Techorama Belgium 2019 - Session Material

24 May 2019 - Docker, CSharp, Blazor, Angular, WebAssembly, Techorama

Introduction

This year, I was again speaker at Techorama Belgium. I did a full-day workshop about Containers in Azure, one session about Angular, and one about Blazor. In this blog post I share the material and recordings of my talks.

A big thank you to the organizers of Techorama. As always, this conference is one of my highlights of each speaker-year.

Container-as-a-Service in Azure

The demo script for my full-day workshop about Container-as-a-Service in Azure can be found on GitHub. In this GitHub repo, you also find slides.
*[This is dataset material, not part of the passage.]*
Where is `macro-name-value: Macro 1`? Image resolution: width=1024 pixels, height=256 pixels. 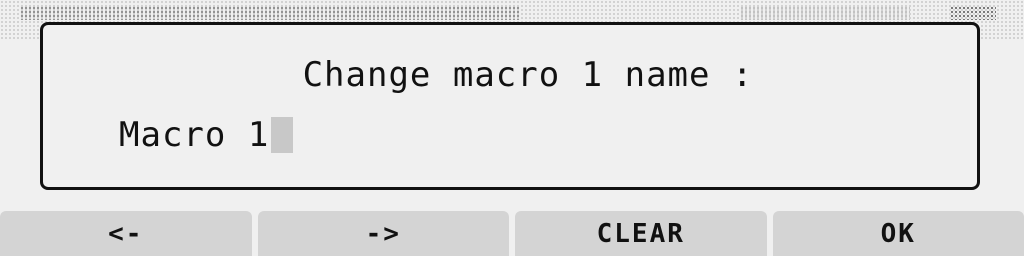
macro-name-value: Macro 1 is located at coordinates (194, 135).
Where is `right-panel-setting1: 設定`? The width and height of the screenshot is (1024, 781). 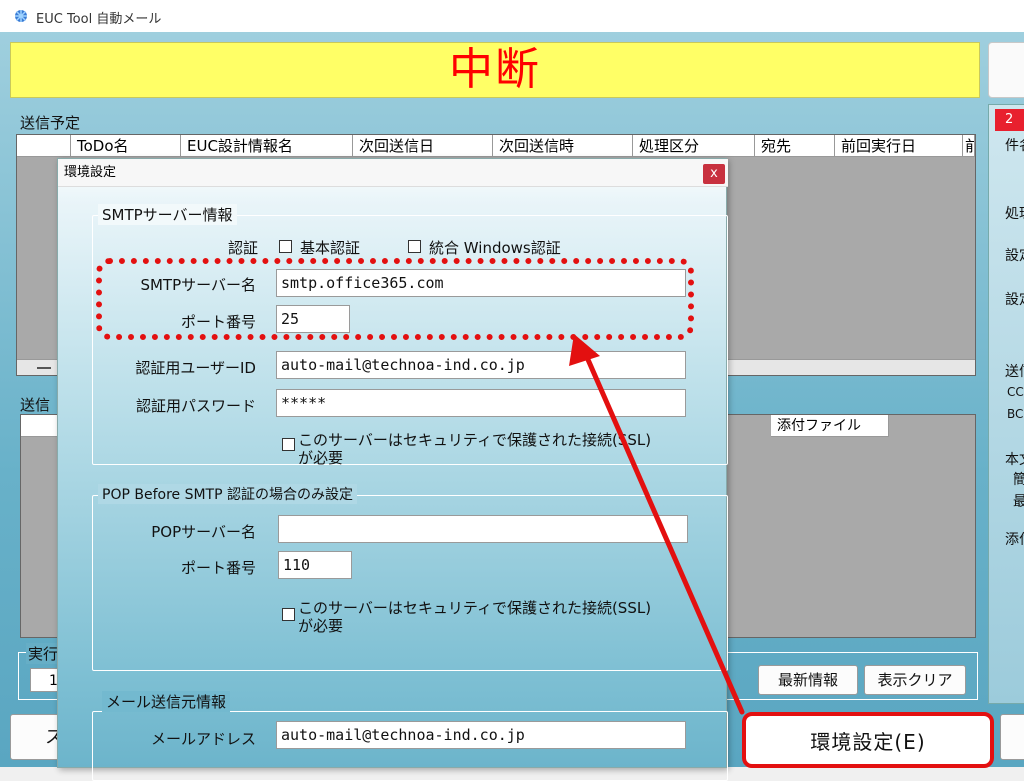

Angular, SVG, and WebSockets

My fist session at Techorama was called Modernizing a Manufacturing Control System with Angular, SVG, and WebSockets. It was about an IoT project that I have been involved in for the last years. Here is the abstract of the talk:

The Swiss company Ammann has a long history in building asphalt mixing plants. The software control systems is an important part of Ammann’s mixing plants. In the last months, Ammann has been rebuilding the visualization layer of this product from scratch. The existing C++ base UI is replaced with a browser-based front end built with Angular and SVG. Rainer Stropek has been working as an external consultant in the project from the early days on. In his talk, he presents the chosen architecture and showcases how the project makes use of Angular’s great SVG support. Rainer describes how WebSockets is used to connect the real-time control backend with the new Angular UI.

The material for the session is available on GitHub.

I recorded the session:

Blazor

My second session was about Blazor: Web Development Revolution with WebAssembly and ASP.NET Blazor. Here is the abstract of the talk:

WebAssembly (WASM) is challenging JavaScript’s monopoly in the browser. Many higher-level languages are currently evaluating whether WASM is a way for them to conquer the web client. .NET is spearheading this movement. In 2017, we saw the first .NET prototypes running on WASM. Based on that, Blazor, the new .NET- and WASM-based Single-Page-App (SPA) framework has appeared. The .NET community is thrilled but Blazor could be interesting for developers new to .NET, too. Rainer Stropek engaged early in the Blazor open source project. Join him in this fast-paced, demo-heavy session and see what’s behind this new contender in the world of browser development.

The material for the session is available on GitHub.